About ten years ago I decided that I want to become a writer. I was dreaming about becoming one of those best-selling authors that can live this exciting life of just spending time in solitude and write.
I spent my late teen years (18 and 19) trying to write. I knew I lacked the language skills. I knew that I need to keep practicing. But back then my head was wild. I had many stories to tell, and a great amount of worlds to explore. I was an avid reader, and a struggling writer.
As Virginia Woolf said, “A woman must have money and a room of her own if she is to write fiction.” Back then I had no room of my own, and no money, and I was eager to write fiction.
Now I have a flat of mine, and a good income, but I don’t have the time or the imagination to write fiction. Most of the time I don’t feel motivated, nor inspired.
But my language has become better now, and I wish I can find that strong drive to put my heart and soul into writing, and finally live the dream I had ten years ago.
I owe to my 18 year-old me to publish a wonderful story. And receive good recognition.
I owe to my self now, because I decided to drop out of my graduate studies to focus on my hobbies after work, and on the weekend. But what am I doing after work and on the weekend? I’m wasting my time looking for inspiration instead of motivating myself to compose.
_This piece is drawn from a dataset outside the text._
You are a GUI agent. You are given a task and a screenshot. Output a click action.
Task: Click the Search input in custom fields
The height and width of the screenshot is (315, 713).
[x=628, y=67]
And then I go downtown, face the real world to end up having a drink instead of staying home, in my own room, saving my own money, to live up to my dream and write a piece of fiction.
Perhaps it’s time now to dedicate an hour every other day, to write, or to research an specific idea. And I have to promise myself to try harder this time. And keep trying to become a good author. So then my 18 year-old me would be proud.